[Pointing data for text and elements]
════════════════════
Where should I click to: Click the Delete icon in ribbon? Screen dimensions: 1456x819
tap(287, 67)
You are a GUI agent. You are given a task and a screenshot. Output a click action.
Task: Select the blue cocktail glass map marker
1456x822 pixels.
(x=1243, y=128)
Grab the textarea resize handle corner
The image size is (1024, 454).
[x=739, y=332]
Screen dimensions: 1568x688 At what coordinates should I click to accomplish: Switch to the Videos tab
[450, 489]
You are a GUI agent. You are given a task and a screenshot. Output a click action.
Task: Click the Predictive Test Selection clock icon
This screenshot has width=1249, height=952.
════════════════════
▶ [To do] Replace "Screen dimensions" with "Screen size" everywhere it occurs in the data above, leaving all other text unchanged.

▶ [Exercise output]
Where should I click to: Click the Delete icon in ribbon? Screen size: 1456x819
tap(287, 67)
You are a GUI agent. You are given a task and a screenshot. Output a click action.
Task: Select the blue cocktail glass map marker
1456x822 pixels.
(x=1243, y=128)
Grab the textarea resize handle corner
The image size is (1024, 454).
[x=739, y=332]
Screen size: 1568x688 At what coordinates should I click to accomplish: Switch to the Videos tab
[450, 489]
You are a GUI agent. You are given a task and a screenshot. Output a click action.
Task: Click the Predictive Test Selection clock icon
This screenshot has width=1249, height=952.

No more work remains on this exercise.